To insulate facilities from the coronavirus, prisons and jails are not allowing people to see their incarcerated loved ones.
Kelly Halverson, 48, doesn’t know the next time she’ll see her fiancé, Mike Stevens. He’s serving 17 years on a drug conviction at FCI Sandstone, a low-security federal prison in Minnesota. In normal times, she sees him once or twice a month, far less than she’d like. Sandstone is a four-hour drive from her home in Port Edwards, Wisconsin, and with bad weather it can take even longer. “Seeing him in person is what keeps me sane,” she said. “It’s the place where our dreams, hopes, and plans are laid out. It’s the place where we have our deepest connection.”

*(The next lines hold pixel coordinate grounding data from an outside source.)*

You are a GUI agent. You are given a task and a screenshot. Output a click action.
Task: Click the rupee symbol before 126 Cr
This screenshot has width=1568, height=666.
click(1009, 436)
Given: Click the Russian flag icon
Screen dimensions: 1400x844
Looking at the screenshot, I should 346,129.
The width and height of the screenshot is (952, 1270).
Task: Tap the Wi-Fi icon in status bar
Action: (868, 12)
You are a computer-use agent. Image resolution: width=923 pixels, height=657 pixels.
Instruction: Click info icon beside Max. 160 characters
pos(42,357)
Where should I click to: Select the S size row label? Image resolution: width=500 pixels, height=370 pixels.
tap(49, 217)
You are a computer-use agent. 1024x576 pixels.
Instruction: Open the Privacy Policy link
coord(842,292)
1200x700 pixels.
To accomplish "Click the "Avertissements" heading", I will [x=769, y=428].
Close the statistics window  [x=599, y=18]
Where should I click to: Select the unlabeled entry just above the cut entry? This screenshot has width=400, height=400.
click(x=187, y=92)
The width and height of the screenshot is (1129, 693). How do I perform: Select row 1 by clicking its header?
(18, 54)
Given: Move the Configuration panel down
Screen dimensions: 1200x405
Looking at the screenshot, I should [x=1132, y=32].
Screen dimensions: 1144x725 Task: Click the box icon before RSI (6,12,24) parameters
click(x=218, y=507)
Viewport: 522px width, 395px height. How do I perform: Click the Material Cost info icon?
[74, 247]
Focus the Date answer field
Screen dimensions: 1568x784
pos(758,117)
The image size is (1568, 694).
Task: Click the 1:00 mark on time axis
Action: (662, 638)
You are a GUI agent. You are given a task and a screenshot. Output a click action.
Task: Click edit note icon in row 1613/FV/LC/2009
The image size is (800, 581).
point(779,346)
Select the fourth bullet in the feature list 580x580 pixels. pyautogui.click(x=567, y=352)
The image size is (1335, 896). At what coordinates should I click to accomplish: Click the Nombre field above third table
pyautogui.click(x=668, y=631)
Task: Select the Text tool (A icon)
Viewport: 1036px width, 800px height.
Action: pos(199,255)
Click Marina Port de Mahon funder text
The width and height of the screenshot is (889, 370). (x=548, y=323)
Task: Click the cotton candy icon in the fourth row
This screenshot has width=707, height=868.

Halverson last saw Stevens on February 22. Since then, overcrowding and poor sanitary conditions have placed the US incarceration system on the front lines of the coronavirus pandemic. Social distancing is often impossible, and many inmates reportedly lack access to hand sanitizer and protective gear. Cases of Covid-19 are increasing rapidly. As of April 8, The New York Times had identified at least 1,324 confirmed Covid-19 infections inside in prisons and jails, numbers it said were “most likely a vast undercount”; according to data compiled by the Marshall Project, there had been at least 63 deaths by April 16. Although thousands have been released early to slow the outbreak, about 2 million people remain incarcerated.
In order to insulate facilities from outside infections, prisons and jails have suspended in-person visits. But for people with incarcerated loved ones, that measure carries a devastating emotional toll. The physical contact that Halverson looks forward to has been reduced to rushed phone calls, brief e-mail exchanges, and days of solitude and uncertainty.
Without the chance to interact face to face, inmates’ friends and relatives—including some 2.7 million children—are forced to speculate from afar. For them, mounting evidence of Covid-19’s spread inside prisons hits particularly close to home. They hear reports of dire conditions and rumors that some facilities quarantine healthy inmates in the same units as sick ones. They read harrowing stories, like a mother whose 36-year-old son called from a New Jersey jail, complaining of flu-like symptoms, and passed away two days later. It’s those nightmare scenarios that terrify Halverson and so many others.
When Sandstone suspended visits, Halverson, an engineering specialist at a telecom company, tried to make the best of the situation. She recognized that seeing her fiancé in person could spread the virus to him and other inmates, and she understood the stakes: After surviving two bouts of bladder cancer, Stevens has a compromised immune system; if he catches Covid-19, it’s more likely to kill him.